It took the late, notorious Jeffrey Epstein to force the conversation, but now MIT can’t stop talking about what money is too dirty to take in the cause of “inventing the future,” as the tarnished Media Lab used to say. Is it acceptable that the Koch investments in fossil fuel pollution fund both climate denial and MIT’s cancer research? Does the Saudi autocrat who has a dissenting citizen dismembered and ground up have any place near the forefront of life sciences? And didn’t the official welcome to the sex trafficker Epstein deliver a frightful message to women making their way as MIT students and teachers?
The MIT Media Lab.
What haunts MIT as the Jeffrey Epstein scandal sinks in is that the predatory sexual license he gave himself, his futurism, his fascination with famous scientists and their fascination with his money was all of a piece.
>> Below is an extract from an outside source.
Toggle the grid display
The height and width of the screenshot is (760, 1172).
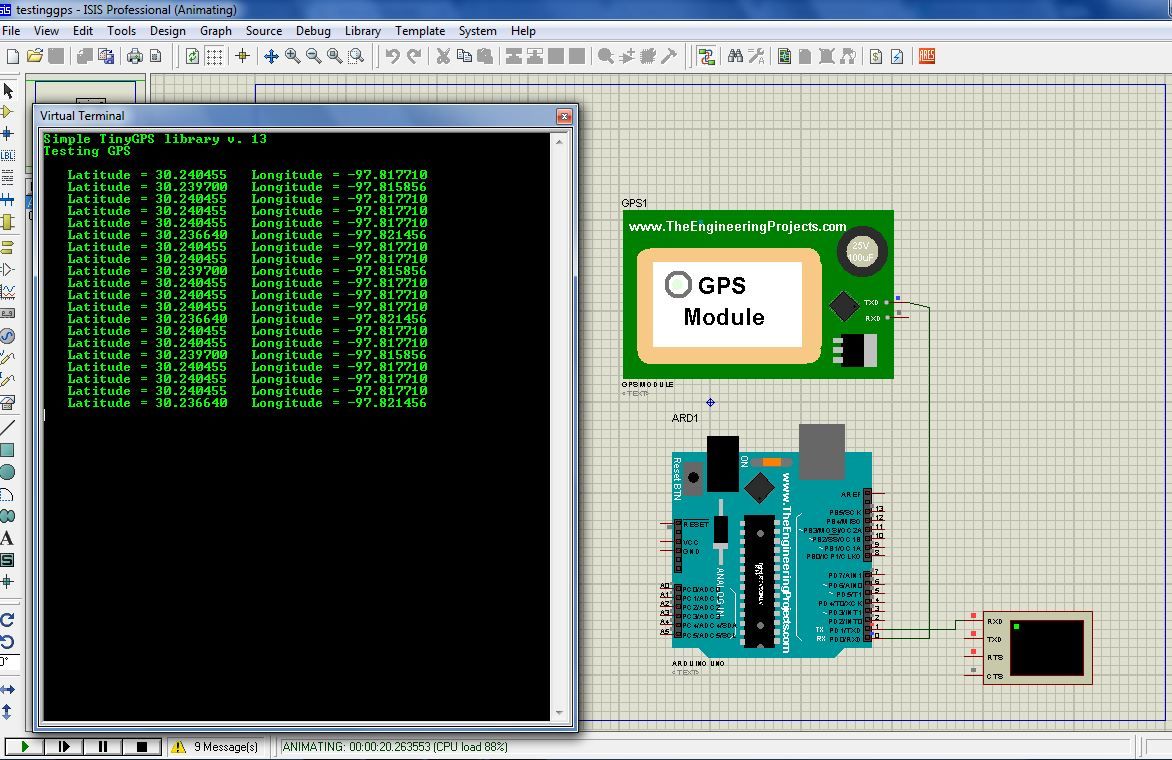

Last year’s faculty chairman at MIT makes the point bluntly with her own anthropological twist: “If you live in a culture,” as Susan Silbey put the question to her colleagues in a stormy faculty meeting this week, “where the saying is ‘move fast and break things,’ where disruptive entrepreneurship becomes the purpose of education, you really can’t be surprised that a registered sex offender is celebrated for his philanthropy, imagination, and creativity.” MIT’s president Rafael Reif, his own job on the line, said he was humbled by a “cascade of misjudgments” that have brought most particularly women on his campus to “a last straw moment.”